▸ Stated problem
Count the lines in the data below that contain the string "under", treating uppercase and lowercase as different. Reply with the number only.

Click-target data
____

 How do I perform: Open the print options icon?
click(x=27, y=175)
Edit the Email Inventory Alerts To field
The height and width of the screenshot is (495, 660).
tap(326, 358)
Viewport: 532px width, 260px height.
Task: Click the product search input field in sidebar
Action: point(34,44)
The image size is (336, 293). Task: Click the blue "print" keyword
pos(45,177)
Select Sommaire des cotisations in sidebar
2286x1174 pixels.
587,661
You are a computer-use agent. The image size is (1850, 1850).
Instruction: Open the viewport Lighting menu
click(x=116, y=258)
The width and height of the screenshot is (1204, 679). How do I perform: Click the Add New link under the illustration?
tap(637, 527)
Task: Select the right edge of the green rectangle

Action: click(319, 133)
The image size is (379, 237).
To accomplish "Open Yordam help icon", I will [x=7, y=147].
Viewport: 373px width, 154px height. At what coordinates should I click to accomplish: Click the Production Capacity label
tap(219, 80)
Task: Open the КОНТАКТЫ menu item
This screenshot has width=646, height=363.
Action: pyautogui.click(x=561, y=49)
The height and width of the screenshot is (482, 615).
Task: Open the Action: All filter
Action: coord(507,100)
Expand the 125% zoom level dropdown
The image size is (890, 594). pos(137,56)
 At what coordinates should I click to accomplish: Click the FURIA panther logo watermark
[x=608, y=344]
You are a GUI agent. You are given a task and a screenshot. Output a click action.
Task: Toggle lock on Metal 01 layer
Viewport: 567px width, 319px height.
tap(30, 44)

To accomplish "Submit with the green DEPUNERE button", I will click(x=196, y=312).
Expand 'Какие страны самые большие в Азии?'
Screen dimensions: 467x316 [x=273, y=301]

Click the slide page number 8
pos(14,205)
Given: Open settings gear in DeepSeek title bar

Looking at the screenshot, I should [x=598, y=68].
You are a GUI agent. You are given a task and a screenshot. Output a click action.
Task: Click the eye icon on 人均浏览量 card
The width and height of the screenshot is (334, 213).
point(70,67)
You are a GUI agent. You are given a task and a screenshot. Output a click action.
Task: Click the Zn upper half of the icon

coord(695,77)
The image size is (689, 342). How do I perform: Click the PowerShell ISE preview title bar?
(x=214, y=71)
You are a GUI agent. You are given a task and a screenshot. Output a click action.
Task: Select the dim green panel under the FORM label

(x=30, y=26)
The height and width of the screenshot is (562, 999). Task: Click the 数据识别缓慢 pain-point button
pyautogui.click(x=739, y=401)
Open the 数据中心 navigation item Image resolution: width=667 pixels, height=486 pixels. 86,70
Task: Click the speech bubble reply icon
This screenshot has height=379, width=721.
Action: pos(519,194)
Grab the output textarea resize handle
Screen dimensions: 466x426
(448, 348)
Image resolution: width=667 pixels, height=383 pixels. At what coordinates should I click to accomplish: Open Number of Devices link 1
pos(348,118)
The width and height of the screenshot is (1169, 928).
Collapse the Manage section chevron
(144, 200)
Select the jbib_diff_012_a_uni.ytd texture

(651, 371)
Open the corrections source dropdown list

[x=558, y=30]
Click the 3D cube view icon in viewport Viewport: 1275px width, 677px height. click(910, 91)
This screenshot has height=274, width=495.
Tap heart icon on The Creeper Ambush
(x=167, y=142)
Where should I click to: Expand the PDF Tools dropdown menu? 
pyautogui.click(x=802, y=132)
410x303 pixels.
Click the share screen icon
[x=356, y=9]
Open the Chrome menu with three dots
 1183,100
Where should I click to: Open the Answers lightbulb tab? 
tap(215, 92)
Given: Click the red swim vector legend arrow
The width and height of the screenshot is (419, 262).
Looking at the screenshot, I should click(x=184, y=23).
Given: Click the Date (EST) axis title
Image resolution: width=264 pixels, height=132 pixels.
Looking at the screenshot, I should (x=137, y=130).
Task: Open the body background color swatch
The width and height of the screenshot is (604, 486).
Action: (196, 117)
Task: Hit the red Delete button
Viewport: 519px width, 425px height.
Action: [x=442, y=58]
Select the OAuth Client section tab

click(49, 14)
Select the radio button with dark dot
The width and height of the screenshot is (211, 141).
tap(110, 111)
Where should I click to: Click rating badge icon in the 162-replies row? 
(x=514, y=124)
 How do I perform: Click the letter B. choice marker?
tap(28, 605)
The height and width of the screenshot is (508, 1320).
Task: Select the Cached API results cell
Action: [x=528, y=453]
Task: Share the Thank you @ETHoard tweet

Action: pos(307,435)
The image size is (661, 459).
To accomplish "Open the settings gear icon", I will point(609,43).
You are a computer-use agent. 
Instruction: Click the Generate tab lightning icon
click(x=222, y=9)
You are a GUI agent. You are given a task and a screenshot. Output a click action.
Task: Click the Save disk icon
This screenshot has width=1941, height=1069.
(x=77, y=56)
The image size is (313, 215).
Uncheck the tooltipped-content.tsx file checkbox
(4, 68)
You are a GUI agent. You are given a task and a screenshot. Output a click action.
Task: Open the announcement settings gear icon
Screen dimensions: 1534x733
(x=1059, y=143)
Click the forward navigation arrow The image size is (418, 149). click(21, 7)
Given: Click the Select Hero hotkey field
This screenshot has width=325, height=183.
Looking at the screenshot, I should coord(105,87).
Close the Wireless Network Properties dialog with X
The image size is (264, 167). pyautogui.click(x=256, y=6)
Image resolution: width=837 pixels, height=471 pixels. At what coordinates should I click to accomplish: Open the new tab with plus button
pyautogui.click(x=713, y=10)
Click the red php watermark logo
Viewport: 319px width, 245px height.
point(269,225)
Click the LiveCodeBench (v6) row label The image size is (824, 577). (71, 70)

____

▸ Full output
2